There are still 2 weeks till SDK 2.6. Micah, if you could find the time to finish implementing it, or find someone who has the time, that would be real neat. But yet again we're back at the point where we started, that there are so many bugs presently, that they have a higher priority. And because there are not enough developer, all are stuck with bug fixing instead of making new features... (and the circle continues)

himanshu_gautam · ‎12-02-2011

Hi All,

Thanks Meteorhead for the generous feedback.

There is a lot of processes the SDK has to go through before getting shipped.

dragonx4amd,

You have access to all the compute units of the GPU hardware. It is just that the partitioning of it is not yet supported. Well device partition is now the part of core specification(1.2), which increases the hope of getting it.

dragonxi4amd · ‎12-05-2011

Thanks for your feedbacks guys !

As I said before our company is NOT in position to tell our customers that "we don't know / our partners don't know /
schedule is totally unknown / we don't have any idea about GPU hardware features".

Also we can NOT afford to WAIT something to become available from any GPU vendor before starting to design and develop.

For example we are designing apps NOW trusting that clCreateSubDevices feature will be available.
Whether AMD can provide clCreateSubDevices feature when it is needed is AMD's headache, there are other GPU vendors
and also those developing other OpenCL compatible devices.
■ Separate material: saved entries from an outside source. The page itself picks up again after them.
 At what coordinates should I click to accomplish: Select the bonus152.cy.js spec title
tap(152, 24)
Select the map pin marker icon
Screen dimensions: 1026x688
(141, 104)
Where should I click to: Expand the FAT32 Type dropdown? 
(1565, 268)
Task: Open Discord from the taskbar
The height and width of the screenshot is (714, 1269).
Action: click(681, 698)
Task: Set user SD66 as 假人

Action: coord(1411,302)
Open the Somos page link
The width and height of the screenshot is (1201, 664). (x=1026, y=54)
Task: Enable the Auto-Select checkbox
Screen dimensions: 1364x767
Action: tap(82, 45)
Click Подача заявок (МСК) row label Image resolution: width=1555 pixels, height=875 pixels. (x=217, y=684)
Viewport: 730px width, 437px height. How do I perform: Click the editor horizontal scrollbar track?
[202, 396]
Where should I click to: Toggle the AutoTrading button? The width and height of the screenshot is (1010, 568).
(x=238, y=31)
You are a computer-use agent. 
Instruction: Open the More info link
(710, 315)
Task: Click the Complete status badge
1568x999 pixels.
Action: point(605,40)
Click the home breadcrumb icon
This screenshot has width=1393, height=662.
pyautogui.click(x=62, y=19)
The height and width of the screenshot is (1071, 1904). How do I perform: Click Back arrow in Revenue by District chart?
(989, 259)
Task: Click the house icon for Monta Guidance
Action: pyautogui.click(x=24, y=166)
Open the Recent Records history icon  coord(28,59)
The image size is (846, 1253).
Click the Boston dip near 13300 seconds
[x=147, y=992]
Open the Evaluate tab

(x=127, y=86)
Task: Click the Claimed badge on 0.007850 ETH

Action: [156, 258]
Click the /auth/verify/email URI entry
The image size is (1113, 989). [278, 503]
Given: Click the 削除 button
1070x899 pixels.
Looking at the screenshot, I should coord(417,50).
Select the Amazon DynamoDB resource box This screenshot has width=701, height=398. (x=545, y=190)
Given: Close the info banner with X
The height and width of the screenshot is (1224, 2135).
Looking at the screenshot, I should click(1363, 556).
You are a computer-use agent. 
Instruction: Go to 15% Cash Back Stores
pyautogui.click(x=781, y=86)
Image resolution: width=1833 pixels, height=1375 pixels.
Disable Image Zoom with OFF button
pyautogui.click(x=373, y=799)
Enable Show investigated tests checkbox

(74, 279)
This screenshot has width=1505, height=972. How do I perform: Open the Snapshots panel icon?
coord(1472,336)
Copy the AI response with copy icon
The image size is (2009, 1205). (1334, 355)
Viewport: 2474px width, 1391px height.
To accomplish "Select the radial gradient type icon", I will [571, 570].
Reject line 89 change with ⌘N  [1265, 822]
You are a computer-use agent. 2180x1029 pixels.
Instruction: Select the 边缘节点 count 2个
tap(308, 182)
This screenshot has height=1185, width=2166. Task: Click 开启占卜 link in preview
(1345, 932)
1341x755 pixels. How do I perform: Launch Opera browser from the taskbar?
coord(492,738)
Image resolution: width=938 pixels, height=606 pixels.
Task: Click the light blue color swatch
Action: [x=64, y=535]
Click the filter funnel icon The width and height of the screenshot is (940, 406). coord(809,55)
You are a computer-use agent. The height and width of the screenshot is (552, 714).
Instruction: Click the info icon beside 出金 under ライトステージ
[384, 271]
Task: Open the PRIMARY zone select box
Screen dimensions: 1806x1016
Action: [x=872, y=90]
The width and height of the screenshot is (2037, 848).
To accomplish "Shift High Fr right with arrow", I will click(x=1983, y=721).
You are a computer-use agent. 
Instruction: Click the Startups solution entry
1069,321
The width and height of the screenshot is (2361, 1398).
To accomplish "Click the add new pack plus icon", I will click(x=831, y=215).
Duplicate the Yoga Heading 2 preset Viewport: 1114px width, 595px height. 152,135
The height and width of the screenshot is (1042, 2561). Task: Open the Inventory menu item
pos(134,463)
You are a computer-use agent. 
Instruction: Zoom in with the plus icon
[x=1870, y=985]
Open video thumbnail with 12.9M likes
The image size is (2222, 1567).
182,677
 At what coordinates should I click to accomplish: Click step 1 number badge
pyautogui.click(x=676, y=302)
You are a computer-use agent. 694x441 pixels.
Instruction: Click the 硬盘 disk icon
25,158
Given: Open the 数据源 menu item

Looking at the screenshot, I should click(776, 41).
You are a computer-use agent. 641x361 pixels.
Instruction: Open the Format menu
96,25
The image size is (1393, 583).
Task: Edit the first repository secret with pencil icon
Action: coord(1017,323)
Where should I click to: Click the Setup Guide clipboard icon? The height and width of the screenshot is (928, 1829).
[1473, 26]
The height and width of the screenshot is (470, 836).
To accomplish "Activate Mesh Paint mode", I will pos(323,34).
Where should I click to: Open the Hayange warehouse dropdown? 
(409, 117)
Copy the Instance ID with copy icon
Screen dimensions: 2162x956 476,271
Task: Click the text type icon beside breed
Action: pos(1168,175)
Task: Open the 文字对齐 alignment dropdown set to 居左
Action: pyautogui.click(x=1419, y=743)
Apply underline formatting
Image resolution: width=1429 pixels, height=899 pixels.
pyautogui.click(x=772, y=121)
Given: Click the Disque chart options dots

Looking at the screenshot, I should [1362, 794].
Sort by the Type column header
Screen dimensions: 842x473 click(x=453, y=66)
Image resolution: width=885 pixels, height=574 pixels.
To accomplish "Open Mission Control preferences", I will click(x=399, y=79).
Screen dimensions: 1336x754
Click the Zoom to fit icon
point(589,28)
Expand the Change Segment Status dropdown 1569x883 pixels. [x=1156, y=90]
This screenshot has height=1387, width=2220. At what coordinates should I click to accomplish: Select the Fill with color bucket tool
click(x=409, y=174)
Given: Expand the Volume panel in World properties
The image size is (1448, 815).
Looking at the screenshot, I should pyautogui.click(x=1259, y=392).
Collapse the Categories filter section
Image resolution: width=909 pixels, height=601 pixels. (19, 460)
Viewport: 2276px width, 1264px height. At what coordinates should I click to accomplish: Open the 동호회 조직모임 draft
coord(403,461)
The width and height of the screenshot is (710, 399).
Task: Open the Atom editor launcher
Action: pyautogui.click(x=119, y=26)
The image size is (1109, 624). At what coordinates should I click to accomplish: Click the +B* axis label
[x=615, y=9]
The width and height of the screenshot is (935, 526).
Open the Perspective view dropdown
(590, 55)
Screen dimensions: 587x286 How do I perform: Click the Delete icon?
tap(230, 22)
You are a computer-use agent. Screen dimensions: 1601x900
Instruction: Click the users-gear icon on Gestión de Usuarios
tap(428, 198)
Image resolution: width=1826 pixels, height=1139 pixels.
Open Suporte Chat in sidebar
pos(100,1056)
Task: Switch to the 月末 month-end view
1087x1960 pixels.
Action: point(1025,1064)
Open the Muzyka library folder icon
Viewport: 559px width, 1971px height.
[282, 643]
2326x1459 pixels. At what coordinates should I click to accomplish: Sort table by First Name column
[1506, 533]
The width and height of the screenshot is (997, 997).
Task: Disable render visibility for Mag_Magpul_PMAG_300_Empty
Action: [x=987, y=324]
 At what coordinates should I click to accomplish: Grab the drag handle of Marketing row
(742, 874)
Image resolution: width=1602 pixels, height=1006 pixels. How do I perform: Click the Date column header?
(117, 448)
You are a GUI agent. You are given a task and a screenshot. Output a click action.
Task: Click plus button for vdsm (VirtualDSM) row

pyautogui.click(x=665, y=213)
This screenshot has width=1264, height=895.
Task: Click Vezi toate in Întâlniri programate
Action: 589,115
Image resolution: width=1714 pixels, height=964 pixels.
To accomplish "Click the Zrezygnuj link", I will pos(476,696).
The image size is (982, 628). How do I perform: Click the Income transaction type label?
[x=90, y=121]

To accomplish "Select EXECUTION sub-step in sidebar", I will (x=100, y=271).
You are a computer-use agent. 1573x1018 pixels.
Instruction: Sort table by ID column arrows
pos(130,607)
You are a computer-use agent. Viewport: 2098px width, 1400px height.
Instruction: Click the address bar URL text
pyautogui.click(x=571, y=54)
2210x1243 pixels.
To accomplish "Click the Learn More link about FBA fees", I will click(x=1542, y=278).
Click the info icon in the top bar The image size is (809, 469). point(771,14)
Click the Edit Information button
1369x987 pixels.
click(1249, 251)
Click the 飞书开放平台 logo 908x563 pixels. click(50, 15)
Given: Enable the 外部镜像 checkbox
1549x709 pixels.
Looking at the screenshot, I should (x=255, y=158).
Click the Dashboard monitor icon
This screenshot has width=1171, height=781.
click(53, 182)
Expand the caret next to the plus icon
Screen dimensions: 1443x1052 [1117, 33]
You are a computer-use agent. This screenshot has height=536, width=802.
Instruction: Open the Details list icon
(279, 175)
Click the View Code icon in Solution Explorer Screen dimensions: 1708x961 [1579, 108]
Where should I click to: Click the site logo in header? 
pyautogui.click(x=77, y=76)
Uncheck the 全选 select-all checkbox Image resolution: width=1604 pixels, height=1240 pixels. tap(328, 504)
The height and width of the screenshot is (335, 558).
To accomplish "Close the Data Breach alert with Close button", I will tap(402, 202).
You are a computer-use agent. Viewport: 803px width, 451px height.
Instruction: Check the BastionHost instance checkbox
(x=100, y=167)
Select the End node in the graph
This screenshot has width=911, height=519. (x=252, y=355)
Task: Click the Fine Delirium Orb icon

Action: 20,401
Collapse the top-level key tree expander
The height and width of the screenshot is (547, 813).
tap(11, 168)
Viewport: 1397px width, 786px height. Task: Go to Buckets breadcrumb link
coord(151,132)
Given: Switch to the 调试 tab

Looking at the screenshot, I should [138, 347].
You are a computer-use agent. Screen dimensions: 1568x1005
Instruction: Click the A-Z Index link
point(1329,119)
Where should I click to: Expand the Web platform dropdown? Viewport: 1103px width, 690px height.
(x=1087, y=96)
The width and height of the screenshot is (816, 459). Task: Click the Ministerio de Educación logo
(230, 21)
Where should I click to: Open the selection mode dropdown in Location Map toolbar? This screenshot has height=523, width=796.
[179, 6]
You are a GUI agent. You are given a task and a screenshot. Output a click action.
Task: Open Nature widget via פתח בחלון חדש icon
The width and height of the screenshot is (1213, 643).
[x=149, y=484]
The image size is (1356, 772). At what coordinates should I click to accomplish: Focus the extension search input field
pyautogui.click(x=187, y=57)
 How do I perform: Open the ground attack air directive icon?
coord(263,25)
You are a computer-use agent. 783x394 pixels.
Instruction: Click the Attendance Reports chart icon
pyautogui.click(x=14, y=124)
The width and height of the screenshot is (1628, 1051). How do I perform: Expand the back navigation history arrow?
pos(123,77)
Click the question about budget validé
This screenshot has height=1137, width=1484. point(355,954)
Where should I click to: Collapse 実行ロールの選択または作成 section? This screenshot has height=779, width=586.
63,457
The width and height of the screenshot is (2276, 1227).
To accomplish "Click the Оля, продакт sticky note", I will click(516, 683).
NOBODY is WAITING, whether hardware or software developer!

Referring to OpenCL specs 4.3 Partitioning a Device p. 49

"clCreateSubDevices, creates an array of sub-devices that each reference a non-intersecting set of compute units within
in_device, according to a partition scheme given by properties"
"properties specifies how in_device is to be partition described by a partition name and its
corresponding value"

My question is as follows: can any of the above AMD guys give us tips how to setup properties for AMD GPUs ?

AMD Developer Forum File:

Benedict Gaster, AMD
Bill Licea Kane, AMD
Ed Buckingham, AMD
Jan Civlin, AMD
Laurent Morichetti, AMD
Mark Fowler, AMD
Michael Houston, AMD
Michael Mantor, AMD
Norm Rubin, AMD
Ofer Rosenberg, AMD
Victor Odintsov, AMD

How and where can I reach above AMD specifiers ?

If not, why not in this forum ?

Note, that for apps to scale the feature to partition devices is mandatory.

And for AMD developers our message is that in many case the first ok version
does NOT have to be complete and fully tested, sometimes even skeleton is ok to check links/build!

Thanks in advance
Ronnie

himanshu_gautam · ‎12-05-2011

Well, actually device partition was a extension as of opencl 1.1 and now it is moved inside core specification. OpenCL 1.2 spec is just released and no current hardware can be OpenCL 1.2 compliant so early. Implementing OpenCL 1.2 is surely in AMD's roadmap, but the details can't be revealed.